Dans cette organisation exigeante, il s’agit en quelque sorte d’un ménage à trois, avec le joueur bien sûr, le club – en étroite collaboration avec le CSEL – et l’entreprise qui fait l’effort d’intégrer le sportif. Chacun doit y trouver son compte. Ce qui semble être le cas. «L’entreprise nous donne carte blanche, précise Sébastien Duprey, gérant chez Ochsner Sport et qui s’est occupé directement de Custodio. Cela demande un peu d’organisation, notamment pour l’aménagement des horaires, mais le résultat est là. Le joueur a brillamment réussi ses examens et sa carrière sportive parle d’elle-même.»
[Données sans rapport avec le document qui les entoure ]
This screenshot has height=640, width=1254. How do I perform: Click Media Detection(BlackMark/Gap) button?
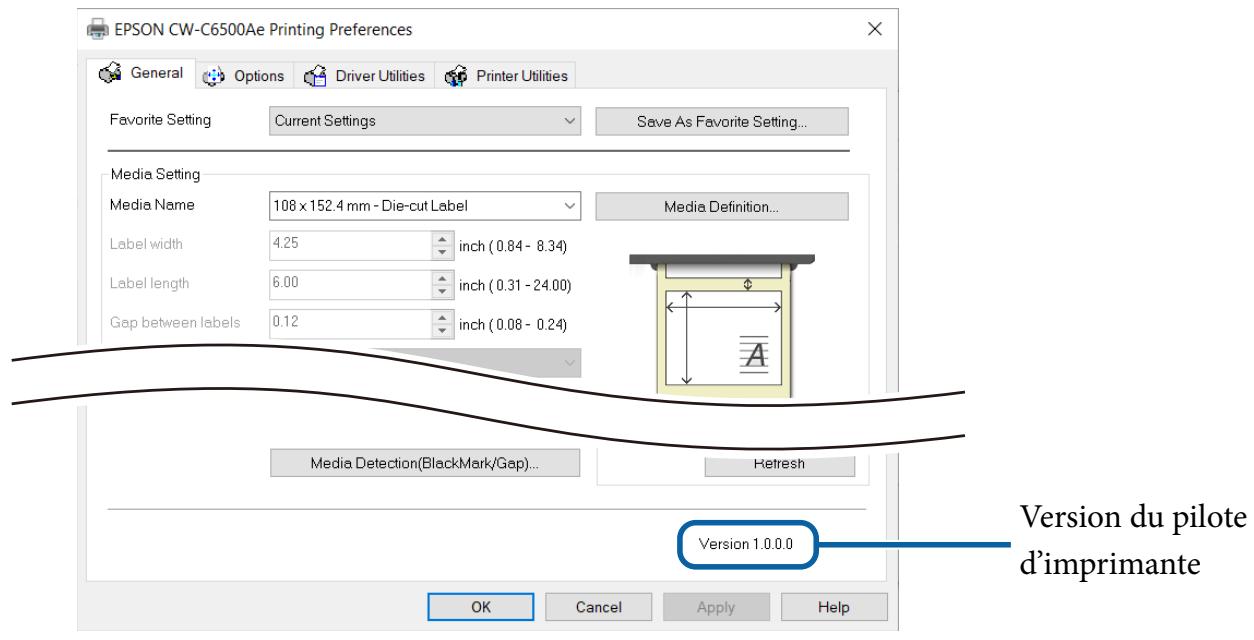point(426,464)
N’y a-t-il pas un risque de jalousie de la part des collègues du magasin? «Non, au contraire, assure Duprey. On soutient le sportif et tout le monde est conscient qu’il représente un plus pour l’entreprise. Ces jeunes talents sont généralement très impliqués. On sent la rigueur de l’entraînement. Et ils ramènent en quelque sorte cet état d’esprit en magasin. Il ne faudrait pas croire qu’ils obtiennent un diplôme au rabais, c’est même tout le contraire. Pour moi, leur présence et leur comportement sont vraiment tops.» Depuis quelques semaines, Jordan Lotomba (17 ans) a pris le relais chez Ochsner. Avec la même envie que celle affichée sur le terrain.

«On accompagne le sportif. Notre structure facilite le suivi, mais c’est lui qui, bien sûr, fait l’essentiel du job, rappelle Jean-Marc Gerber. Pour Custodio, la montée en Super League et les différentes offres qu’il a reçues auraient pu lui faire perdre la tête. Mais ça n’a pas été le cas. C’est donc un beau chemin qui a été parcouru.»

«Ils savent se battre»

Le CSEL héberge actuellement 31 internes qui représentent cinq disciplines différentes (80 externes sont aussi concernés). Une quinzaine d’entre eux suit un apprentissage, les autres vont au gymnase ou suivent les cours de différentes écoles.

«On a formé des ferblantiers, des ramoneurs, des polymécaniciens, des parqueteurs ou des gestionnaires de vente, note le patron du CSEL. Nous avons même un garçon, un hockeyeur, qui souhaitait faire l’école horlogère et qui se rend tous les jours à la vallée de Joux. Nous avons la chance d’avoir noué des contacts avec des entreprises et des écoles qui jouent le jeu. Un véritable dialogue existe en permanence et c’est fantastique. Quant aux sportifs, ils sont très structurés. Ils savent déjà ce que veut dire gagner ou perdre. Ils savent se battre.» (24 heures)

Créé: 18.10.2016, 08h11

Commentaire

Nécessaire et surtout responsable

Le sport d’élite augmente sans cesse ses exigences. Il ne laisse que peu de temps (ou de forces) à ceux qui espèrent se faire un nom. Souvent, les jeunes talents font donc le choix de s’y consacrer corps et âme, avec tous les risques que cela comporte, notamment pour des parents parfois effrayés. C’est particulièrement vrai pour les disciplines les plus médiatisées, dont le football bien sûr, qui fait miroiter de (très) gros salaires à des garçons de plus en plus jeunes. Mais pour une carrière couronnée de succès, combien d’échecs et d’espoirs brisés, de vies mal emmanchées?

Une autre voie existe, qui part du principe qu’un parcours réussi passe aussi par un équilibre et une tête bien faite, assortis d’un sens aigu des réalités. Le LS – à qui l’on prête actuellement, et avec raison, beaucoup de vertus – s’est engagé dans cette voie. Le LHC l’a suivi. D’autres encore. C’est non seulement nécessaire, mais c’est surtout responsable.